Satsuki I agree. I loved Hardy novels, especially Jude when I was in 6th form and Uni but read Jude and Return of the Native again recently and thought them quite poorly written, people behaving in unrealistic and very stupid ways and overly melodramatic and bleak.

Terpsichore thanks for your thoughts on the Clare Tomalin biography - I've had it on my "maybe" list for a while. The Ellen Ternan book might be a better bet.

MegBusset · 15/02/2018 23:40

Oh and I am Team Dickens - sorry Remus et al - agree that I found Austen, though well crafted, lacking in conscience.

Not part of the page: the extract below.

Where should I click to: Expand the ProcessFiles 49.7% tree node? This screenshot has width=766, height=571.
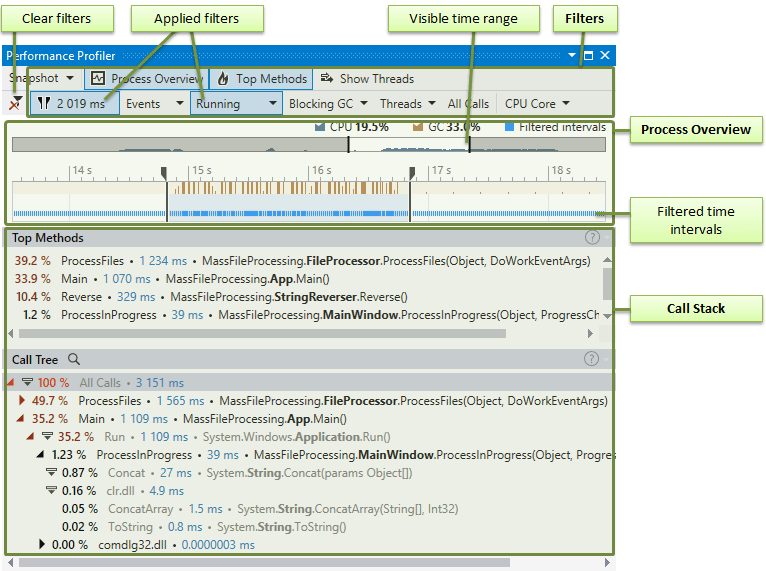(x=23, y=401)
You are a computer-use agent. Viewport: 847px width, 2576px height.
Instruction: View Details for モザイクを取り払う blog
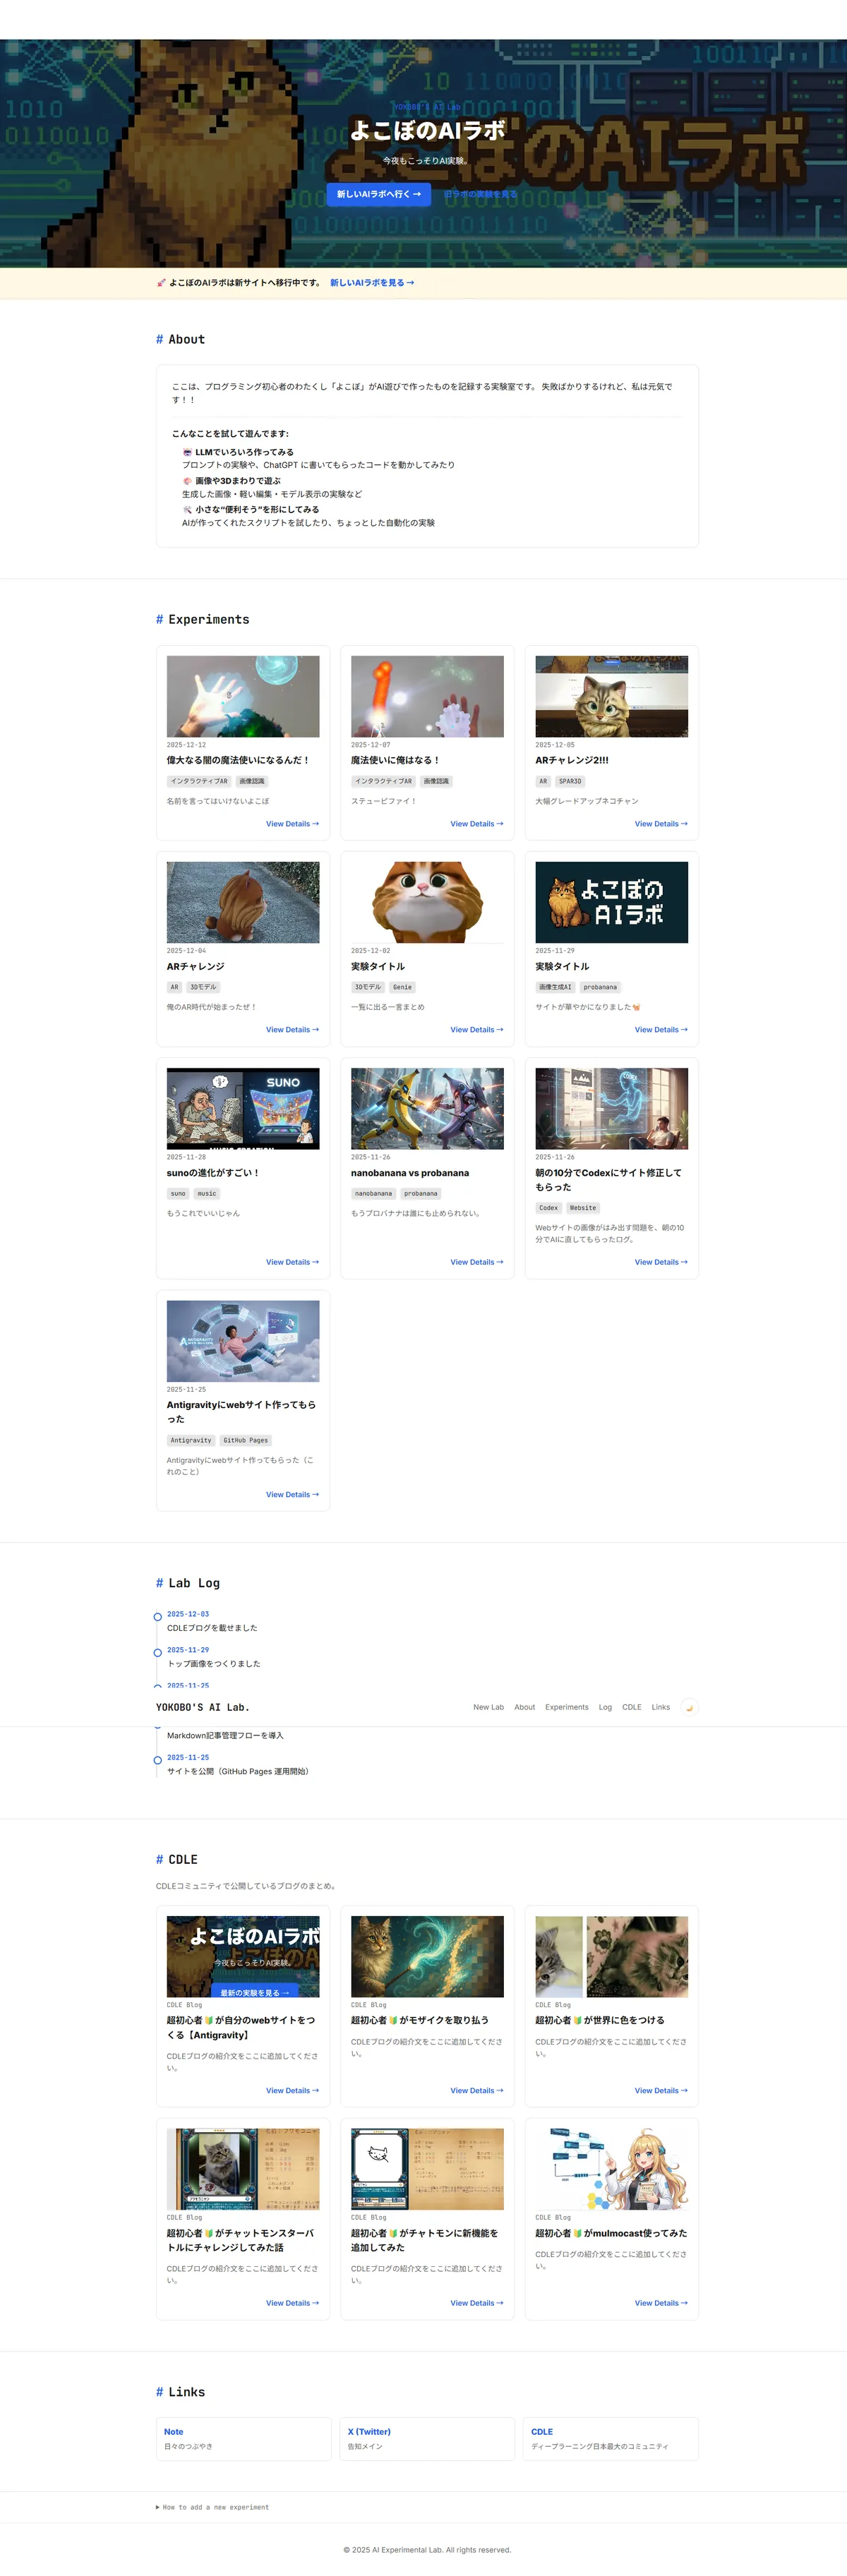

Terpsichore · 15/02/2018 23:51

I did really enjoy Claire Tomalin's book, Kikashi, and I feel a bit mean about carping because she’s searingly honest about many aspects of her life, and that really does her credit. But the overall feeling I’m left with is that, in the later part of the book, it starts to become a bit 'and then this happened, and then that happened, and then....' Which I suppose is fair enough over a long and very full life - she’s in her 80's now.

I’d heartily recommend 'The Invisible Woman', her Ellen Ternan book. It’s a cracking piece of detective work as well as an extraordinary story. Dickens doesn’t come out of it well for his appalling behaviour to his wife and family.

noodlezoodle · 16/02/2018 05:56

I haven't read any Austen, Hardy or Dickens since school/university but this thread is really inspiring me to revisit them, these many years later.

At the time I loved Austen, found Hardy to be wildly overcooked and couldn't get on at all with Dickens. I was supposed to read Bleak House for A-Level but never managed to actually finish it, let alone properly study it. Hmmm, I think I'm beginning to see why I didn't do better at my A-Level English Grin

PepeLePew · 16/02/2018 06:37

I was a sem-lover of the Claire Tomalin. I thought it was flawed which was interesting for such an accomplished teller of other people's stories but it did skip along and she clearly has huge warmth towards and love for the people in her life.

I've read 196 off that rather odd list. Three Ian Flemings - and those three at that - seemed a strange addition. And lots of nineteenth century and early twentieth century French novels (probably why I've read so many of books on the list) but not much else in translation beyond the obvious.

ScribblyGum · 16/02/2018 07:53

106, but any list that classes 41 Discworld novels as a single work gets the eyebrow from me. Far better to have listed Small Gods [contraversial] to demonstrate that the list creators had read Pratchett's books.
Dh and I decided last year to start chipping away at the literary canon so it’s interesting to see on lists like that which books come up repeatedly. I can see that for a start Don Quixote and I will have to rendezvous some time in the near future.

I mentioned on the books you are ashamed to never have read thread that I'm going to do a Dickens readalong starting next month, of Bleak House but read in the time line that it was published. Starts March 2018, ends Sept 2019. I’ve not any Dickens (although does Muppet Christmas Carol combined with sections from a Prayer for Owen Meany not count?) I'm quite looking forward to reading it in this way. Dh and I are doing it with some friends and going to have a Bleak House party when we finish. Gonna get myself a bonnet, oh yes.

mamapants · 16/02/2018 08:14

That's an interesting way of doing it scribbly is there an online guide available?
I have the complete works of Dickens and would like to do a structured study.
I've only read three Dickens : Christmas Carol, Great Expectations and Oliver Twist. Am part way through Tale of Two Cities.
I've enjoyed them all but am finding Tale of two cities hard going at the moment.
Took me a few goes to read great expectations.
The characters are so good and are so well known even when we haven't read the books but his writing style is quite hard work I find.

CoffeeOrSleep · 16/02/2018 08:26

scribbly - that sounds fabulous! Also would be interested if there was any online resources, might get a splinter group from my book club on it!